**What is needed**
For this exercise, transcribe all the entries exactly as given and omit the images.

**Data for review**
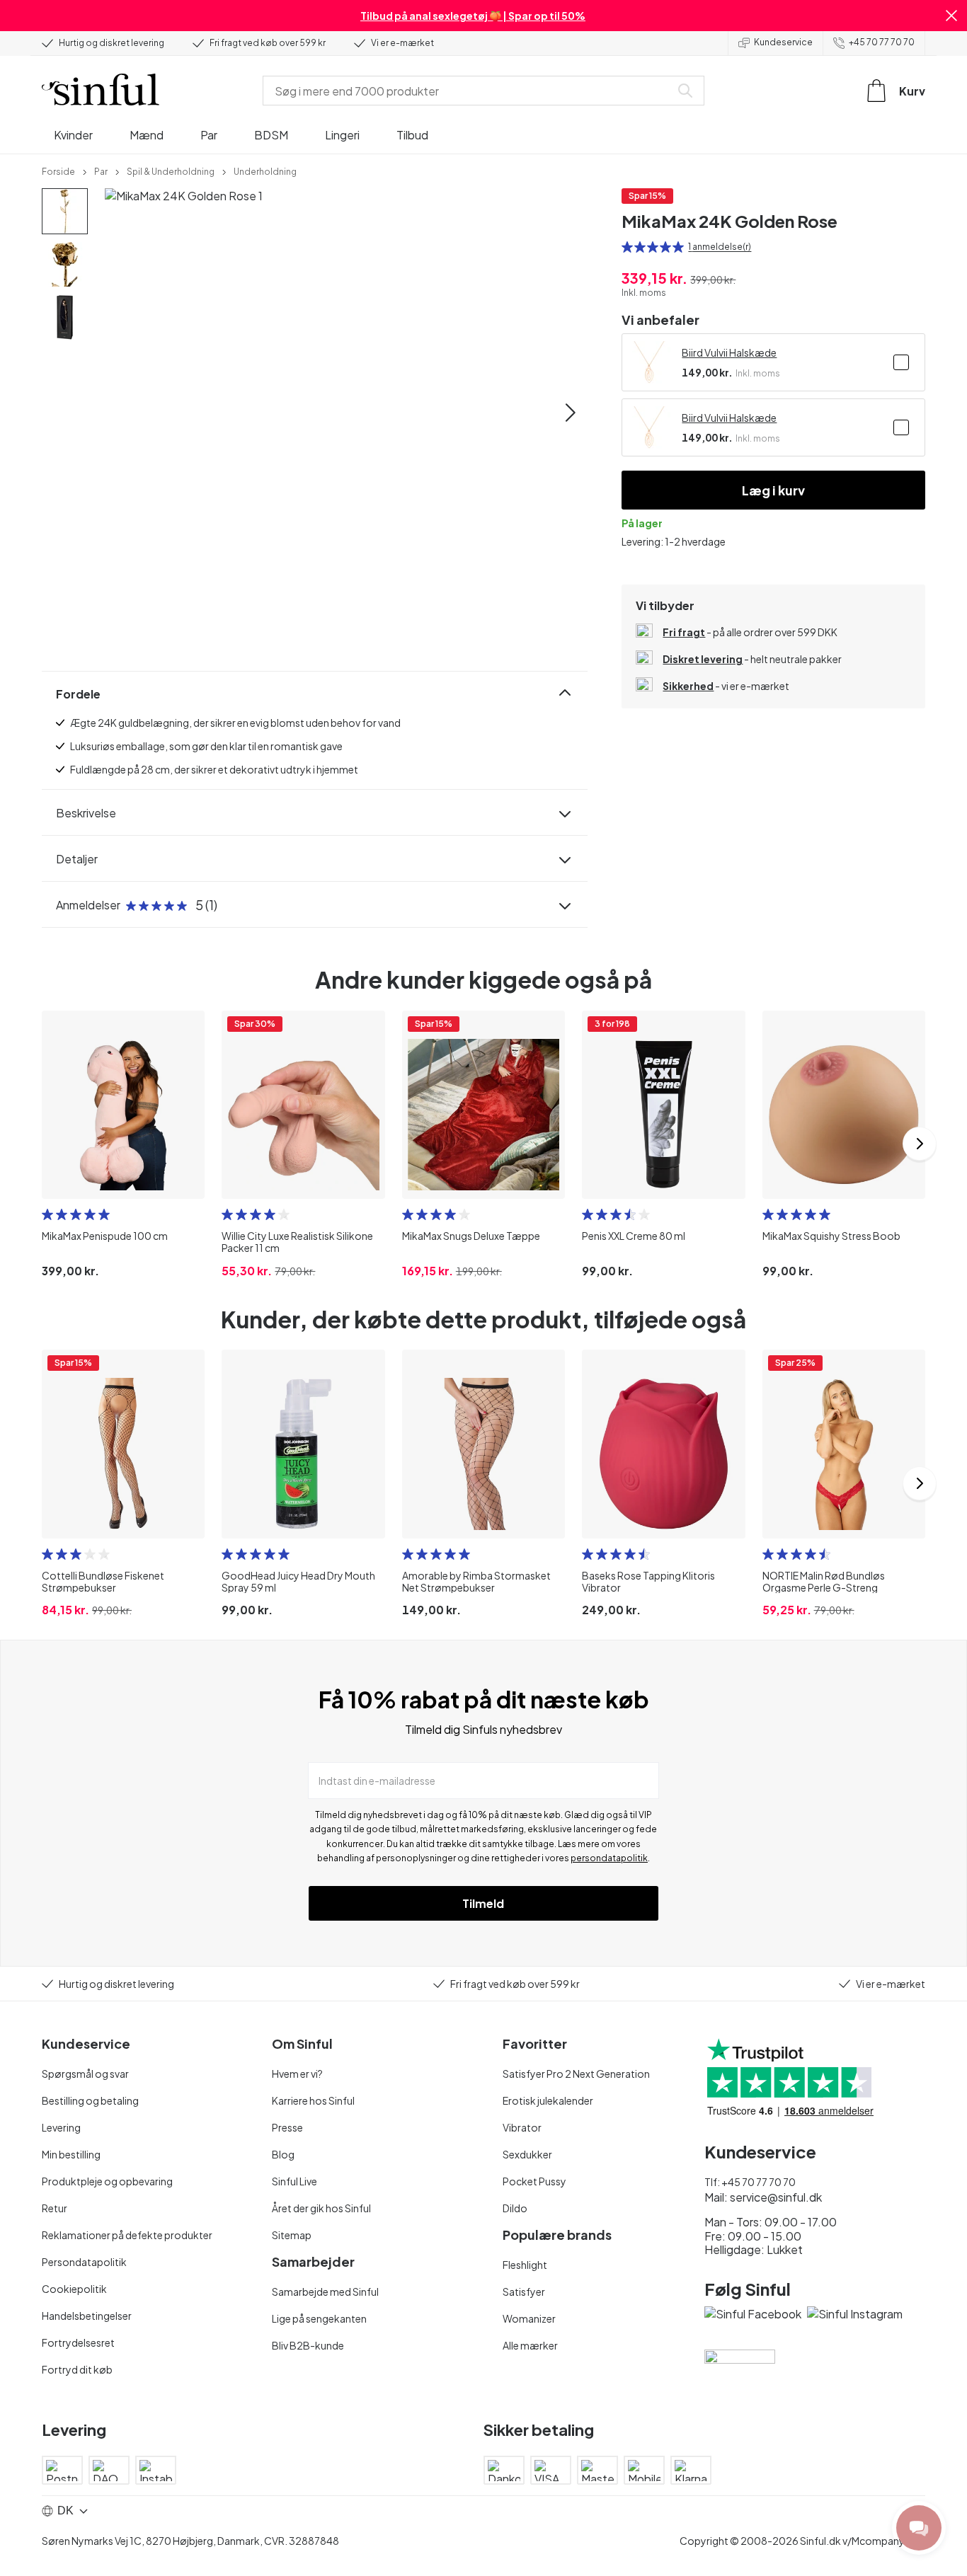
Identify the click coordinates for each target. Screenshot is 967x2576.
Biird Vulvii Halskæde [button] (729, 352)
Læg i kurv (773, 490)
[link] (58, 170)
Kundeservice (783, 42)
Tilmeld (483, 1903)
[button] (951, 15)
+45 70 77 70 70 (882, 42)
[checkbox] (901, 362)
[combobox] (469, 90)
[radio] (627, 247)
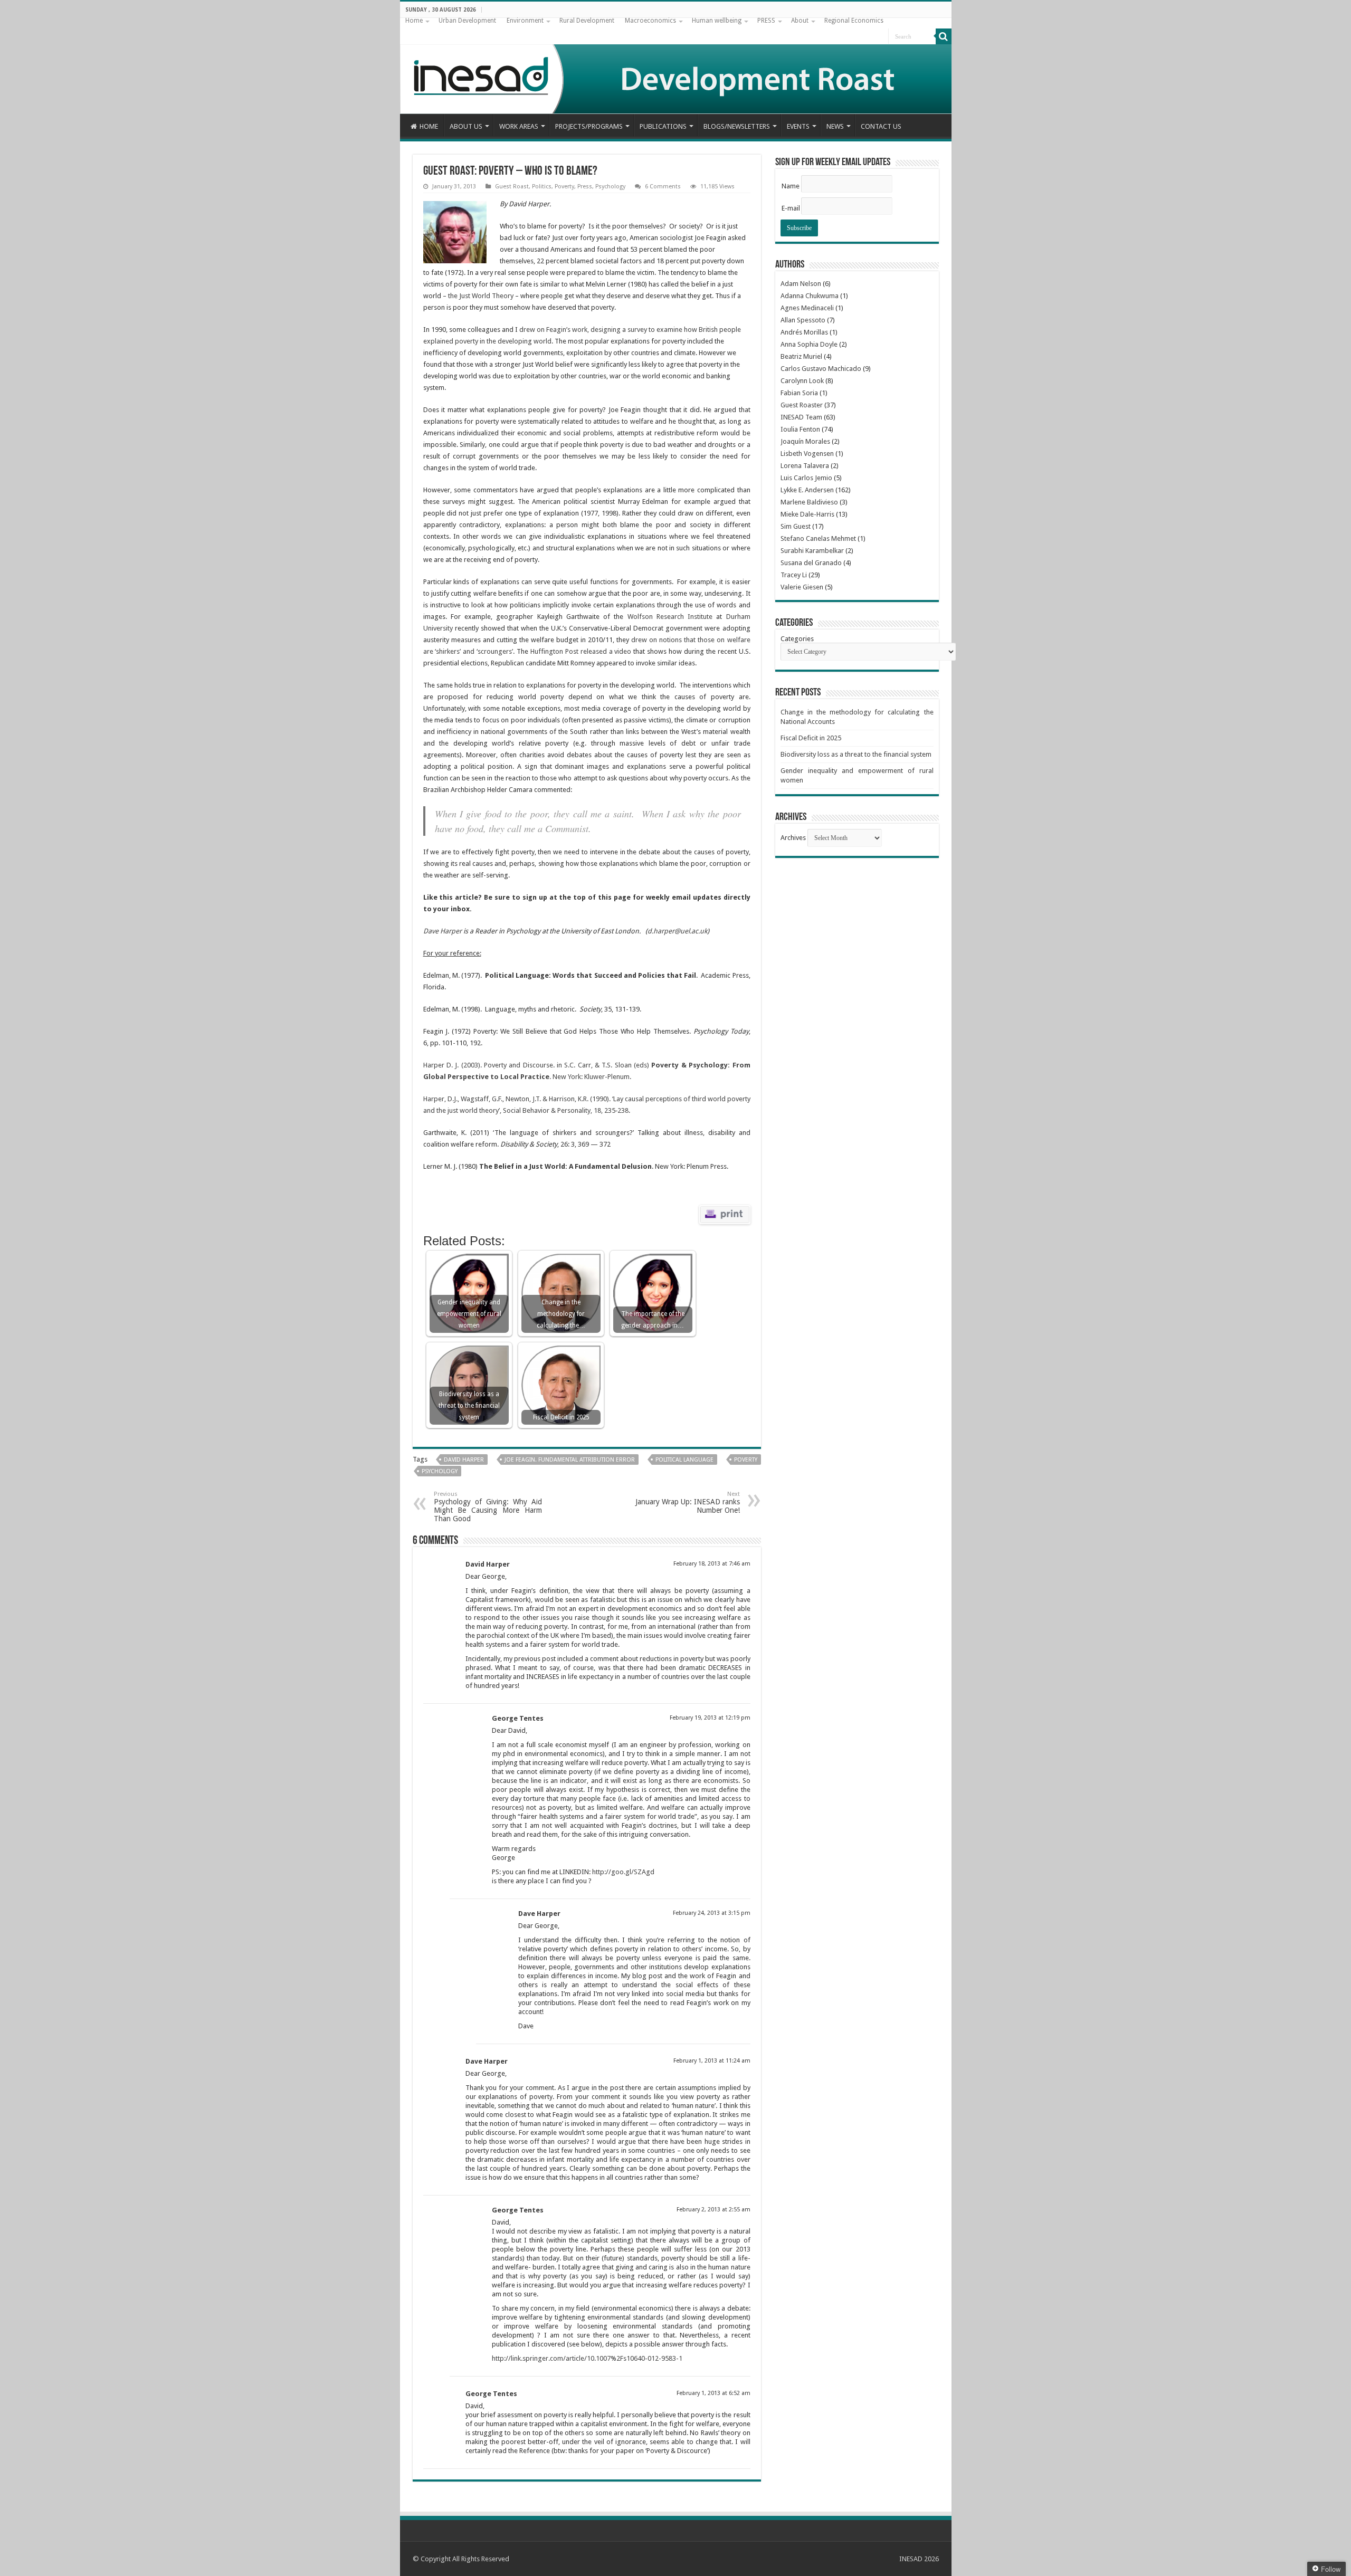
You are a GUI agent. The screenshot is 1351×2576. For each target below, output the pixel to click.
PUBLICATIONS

**Solution to this problem**
Identify the click coordinates for each target. Screenshot is 967x2576.
Biird Vulvii Halskæde [button] (729, 352)
Læg i kurv (773, 490)
[link] (58, 170)
Kundeservice (783, 42)
Tilmeld (483, 1903)
[button] (951, 15)
+45 70 77 70 70 (882, 42)
[checkbox] (901, 362)
[combobox] (469, 90)
[radio] (627, 247)
You are a GUI agent. The screenshot is 1351×2576. For each target below, output the pixel to click.
PUBLICATIONS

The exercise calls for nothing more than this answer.